With all this said there are some niggles – The device is bigger than I would like. I love the big screen but I sometimes find it a little difficult for one handed use and often use two hands. The optical trackpad whilst more reliable long-term does not have that tactile feel and apparent accuracy of the trackball. The call volume, whilst more than acceptable could be louder, as to could be the speakerphone but I am just being picky.
The result of all of the above is a appreciation for the HTC Desire and the Google Android operating system that I thought I would never have. For something to take me away from Windows Mobile and a physical keyboard is remarkable. There is conversation of new smartphones developing into ‘superphones’, something bigger and better and different to the smartphone. All I can say to this is that the Desire is worthy of such a title, super it is and it goes beyond what many can imagine and require of a mobile device.

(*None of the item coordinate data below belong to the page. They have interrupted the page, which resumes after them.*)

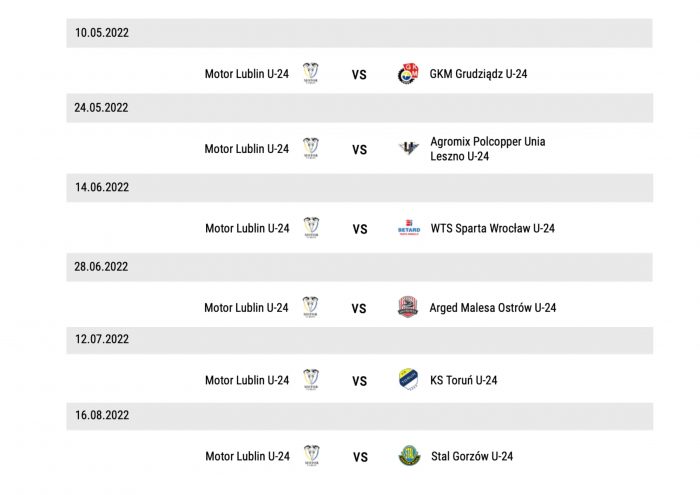Click Motor Lublin U-24 in 12.07.2022 match
700x495 pixels.
point(247,380)
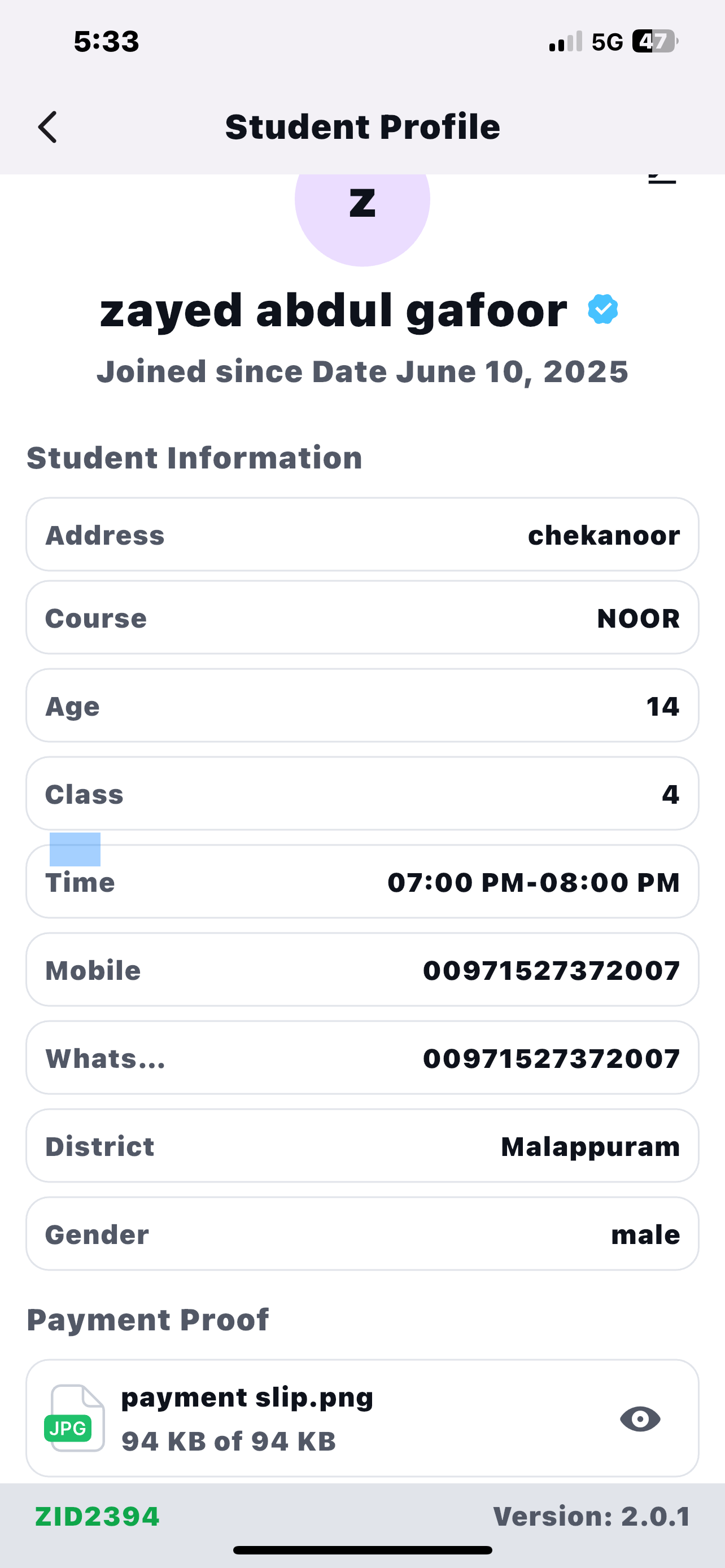Select the Address row showing chekanoor

362,535
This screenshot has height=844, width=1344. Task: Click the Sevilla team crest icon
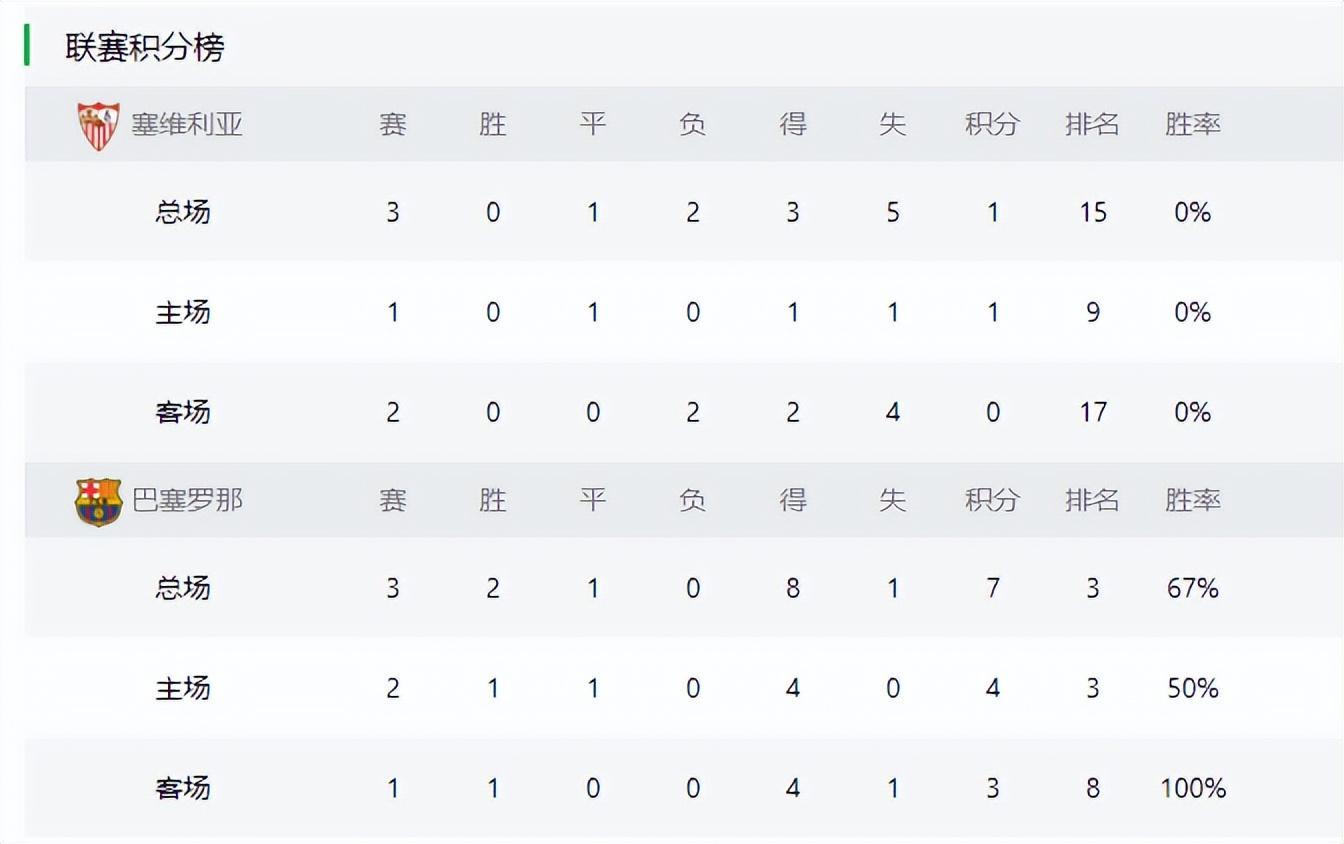(x=98, y=125)
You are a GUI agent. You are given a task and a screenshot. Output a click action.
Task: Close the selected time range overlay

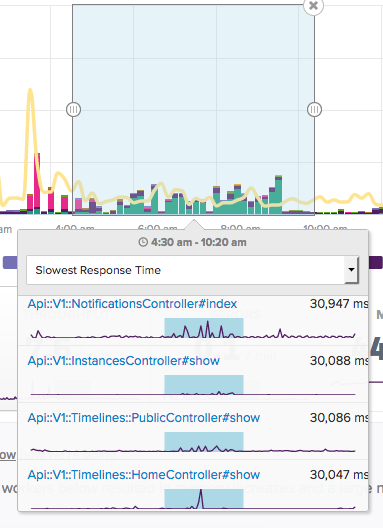(313, 6)
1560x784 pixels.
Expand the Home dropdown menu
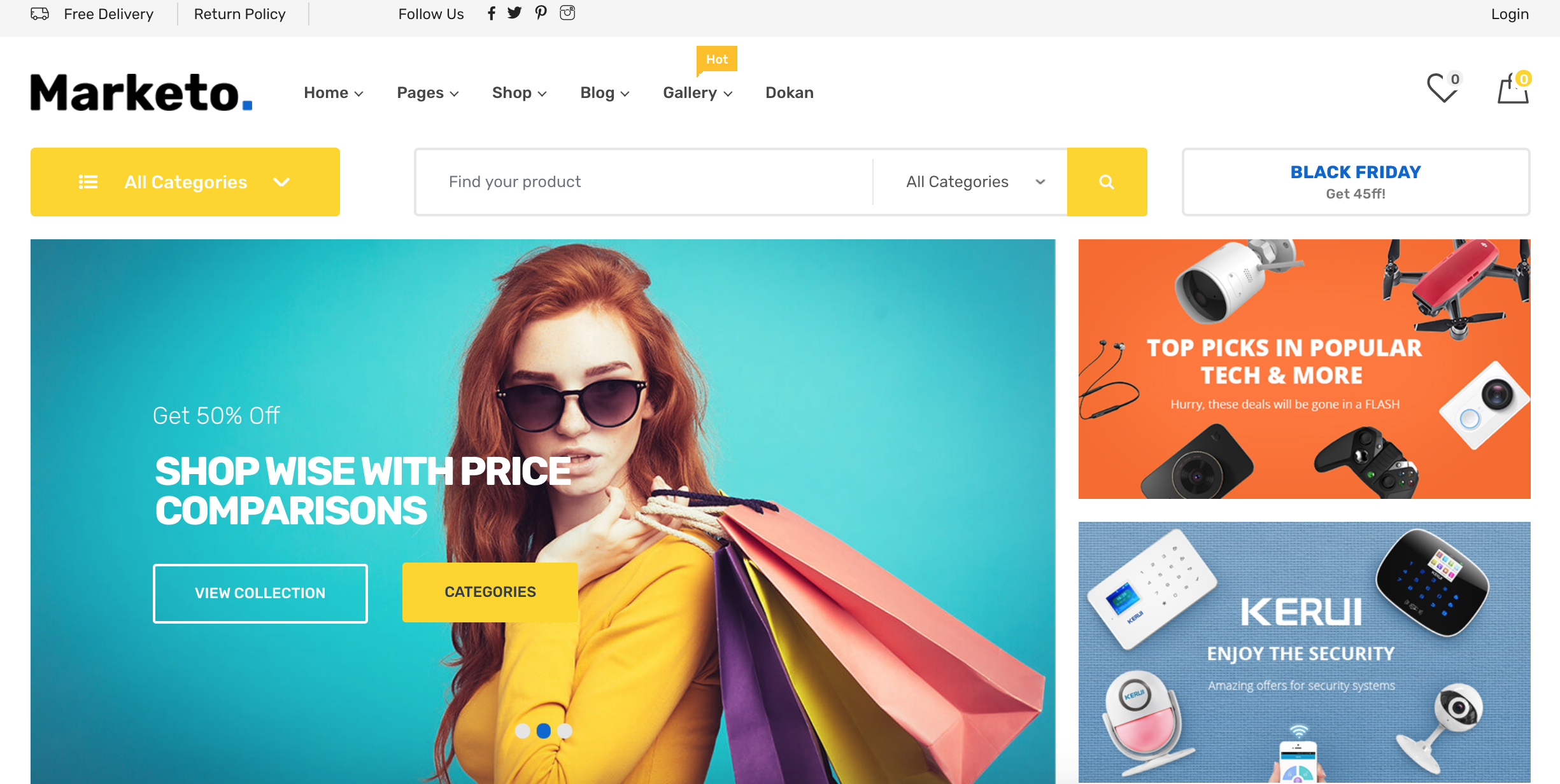pos(333,92)
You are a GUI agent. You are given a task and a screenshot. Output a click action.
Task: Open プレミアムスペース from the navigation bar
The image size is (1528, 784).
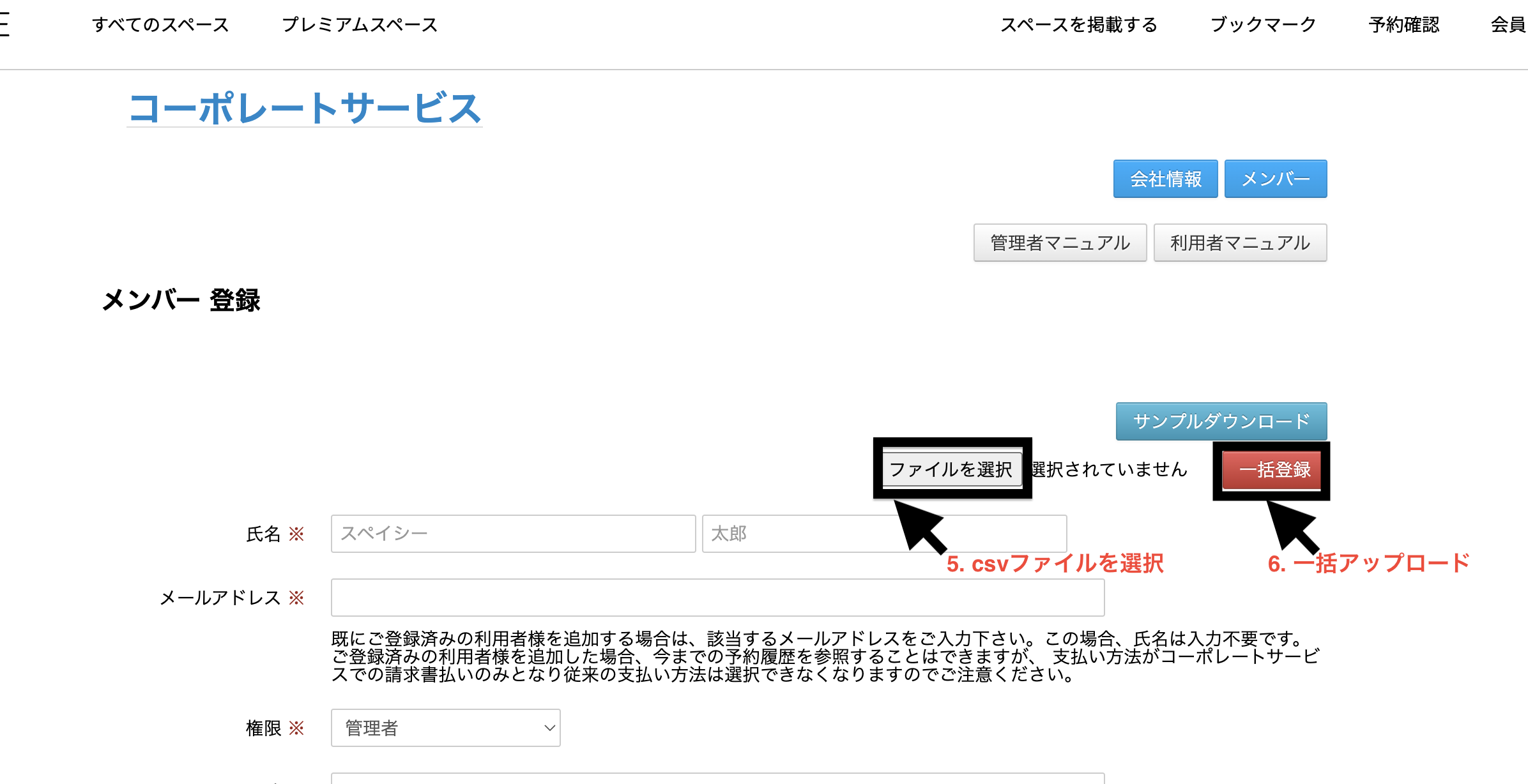[360, 26]
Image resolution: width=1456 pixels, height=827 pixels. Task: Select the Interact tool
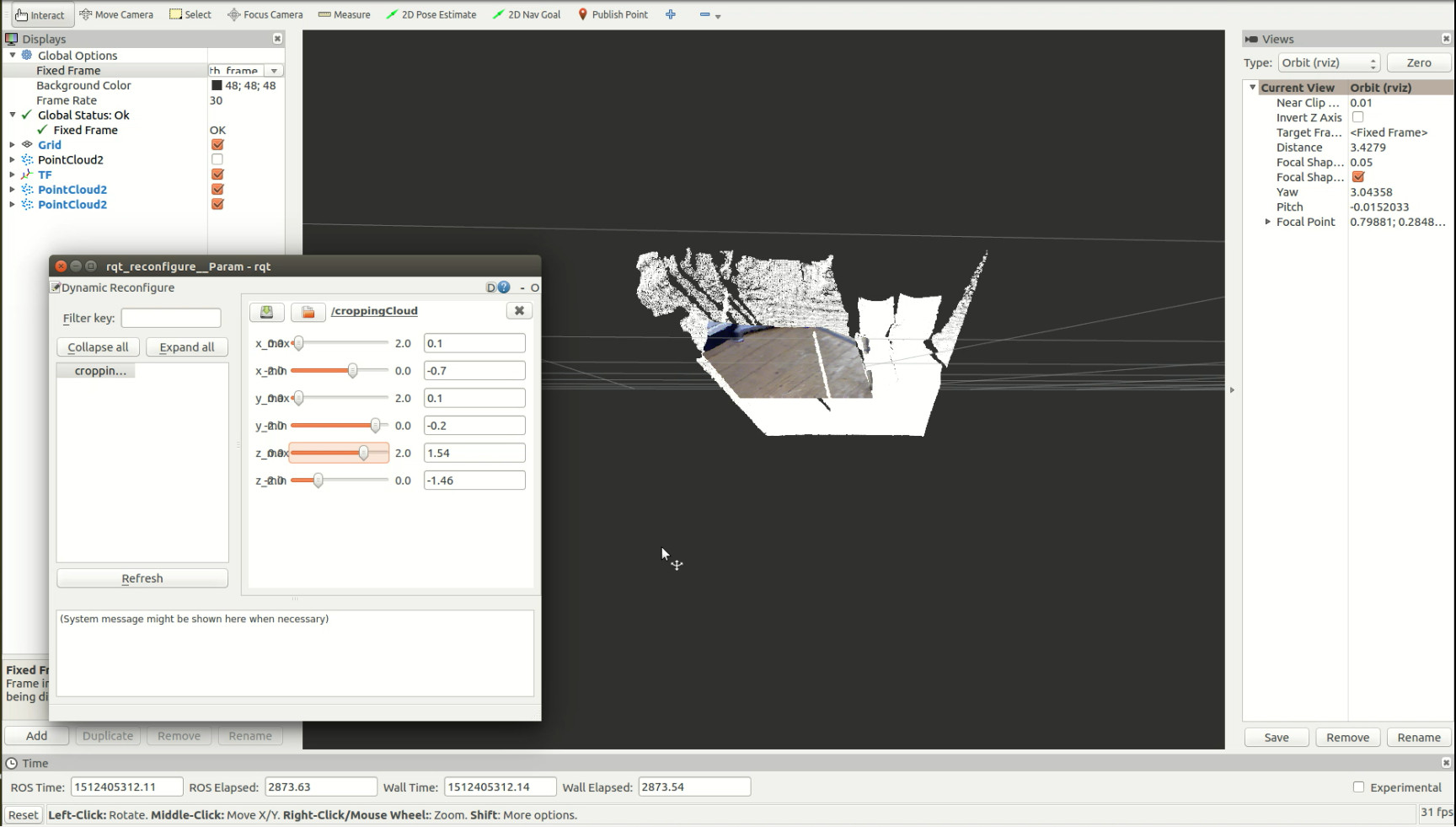[40, 14]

I feel like I have praised the Desire throughout like a glorified sales pitch – This is not my intention but everything said is true.
I can honestly say that any user of Windows Mobile contemplating change but put off by the ‘newness’ and the less tried and tested, more fun and funky interface of Google should re-consider. Providing you do not have a specific requirement that is yet to be catered for in Android give it a go, you will be blown away.
Google may be a brand that need no further praise and recognition as too may HTC be when it comes to smartphones; but when the two come together to produce not a smartphone, a superphone that creates and experience like this, they are well worthy of the praise and have my allegiance for the foreseeable future, Apple…compete with this.